#### Work item:
Produce the records below again, word for word, but stop after the line that contains "This screenshot has height=936, width=1894.".

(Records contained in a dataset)
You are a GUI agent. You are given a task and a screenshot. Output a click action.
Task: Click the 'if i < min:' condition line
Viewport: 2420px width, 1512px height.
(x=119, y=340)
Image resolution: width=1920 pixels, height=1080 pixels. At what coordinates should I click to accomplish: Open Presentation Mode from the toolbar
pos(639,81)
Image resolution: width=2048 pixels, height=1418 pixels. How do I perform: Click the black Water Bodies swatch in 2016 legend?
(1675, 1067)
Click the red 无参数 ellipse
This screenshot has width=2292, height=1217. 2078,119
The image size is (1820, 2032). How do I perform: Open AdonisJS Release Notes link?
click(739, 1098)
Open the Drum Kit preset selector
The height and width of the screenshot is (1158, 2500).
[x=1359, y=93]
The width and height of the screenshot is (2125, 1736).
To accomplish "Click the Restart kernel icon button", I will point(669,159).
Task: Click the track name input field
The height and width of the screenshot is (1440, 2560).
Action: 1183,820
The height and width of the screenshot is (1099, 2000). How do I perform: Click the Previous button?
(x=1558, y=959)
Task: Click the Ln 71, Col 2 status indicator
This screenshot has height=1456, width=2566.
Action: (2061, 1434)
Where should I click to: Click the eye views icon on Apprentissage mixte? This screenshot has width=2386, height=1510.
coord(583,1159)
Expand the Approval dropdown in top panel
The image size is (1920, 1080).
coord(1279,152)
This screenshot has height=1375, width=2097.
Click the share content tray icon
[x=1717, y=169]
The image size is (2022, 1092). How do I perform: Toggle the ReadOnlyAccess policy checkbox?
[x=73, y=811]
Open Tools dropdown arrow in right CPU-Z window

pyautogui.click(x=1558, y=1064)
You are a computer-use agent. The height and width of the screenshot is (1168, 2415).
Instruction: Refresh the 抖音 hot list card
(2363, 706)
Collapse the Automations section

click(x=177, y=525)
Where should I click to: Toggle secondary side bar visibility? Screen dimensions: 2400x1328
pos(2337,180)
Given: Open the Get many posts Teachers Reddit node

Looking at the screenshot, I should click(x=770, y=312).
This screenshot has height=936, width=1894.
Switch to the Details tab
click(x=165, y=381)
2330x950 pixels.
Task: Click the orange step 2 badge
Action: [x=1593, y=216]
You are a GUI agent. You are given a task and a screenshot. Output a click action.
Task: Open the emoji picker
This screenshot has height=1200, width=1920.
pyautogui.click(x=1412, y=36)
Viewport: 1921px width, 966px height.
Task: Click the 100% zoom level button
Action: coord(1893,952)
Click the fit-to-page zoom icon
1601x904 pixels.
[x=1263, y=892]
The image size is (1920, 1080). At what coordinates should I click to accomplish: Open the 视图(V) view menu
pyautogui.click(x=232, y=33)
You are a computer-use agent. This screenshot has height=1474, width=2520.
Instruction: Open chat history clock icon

#### Expected answer:
You are a GUI agent. You are given a task and a screenshot. Output a click action.
Task: Click the 'if i < min:' condition line
Viewport: 2420px width, 1512px height.
(x=119, y=340)
Image resolution: width=1920 pixels, height=1080 pixels. At what coordinates should I click to accomplish: Open Presentation Mode from the toolbar
pos(639,81)
Image resolution: width=2048 pixels, height=1418 pixels. How do I perform: Click the black Water Bodies swatch in 2016 legend?
(1675, 1067)
Click the red 无参数 ellipse
This screenshot has width=2292, height=1217. 2078,119
The image size is (1820, 2032). How do I perform: Open AdonisJS Release Notes link?
click(739, 1098)
Open the Drum Kit preset selector
The height and width of the screenshot is (1158, 2500).
[x=1359, y=93]
The width and height of the screenshot is (2125, 1736).
To accomplish "Click the Restart kernel icon button", I will point(669,159).
Task: Click the track name input field
The height and width of the screenshot is (1440, 2560).
Action: 1183,820
The height and width of the screenshot is (1099, 2000). How do I perform: Click the Previous button?
(x=1558, y=959)
Task: Click the Ln 71, Col 2 status indicator
This screenshot has height=1456, width=2566.
Action: (2061, 1434)
Where should I click to: Click the eye views icon on Apprentissage mixte? This screenshot has width=2386, height=1510.
coord(583,1159)
Expand the Approval dropdown in top panel
The image size is (1920, 1080).
coord(1279,152)
This screenshot has height=1375, width=2097.
Click the share content tray icon
[x=1717, y=169]
The image size is (2022, 1092). How do I perform: Toggle the ReadOnlyAccess policy checkbox?
[x=73, y=811]
Open Tools dropdown arrow in right CPU-Z window

pyautogui.click(x=1558, y=1064)
You are a computer-use agent. The height and width of the screenshot is (1168, 2415).
Instruction: Refresh the 抖音 hot list card
(2363, 706)
Collapse the Automations section

click(x=177, y=525)
Where should I click to: Toggle secondary side bar visibility? Screen dimensions: 2400x1328
pos(2337,180)
Given: Open the Get many posts Teachers Reddit node

Looking at the screenshot, I should click(x=770, y=312).
This screenshot has height=936, width=1894.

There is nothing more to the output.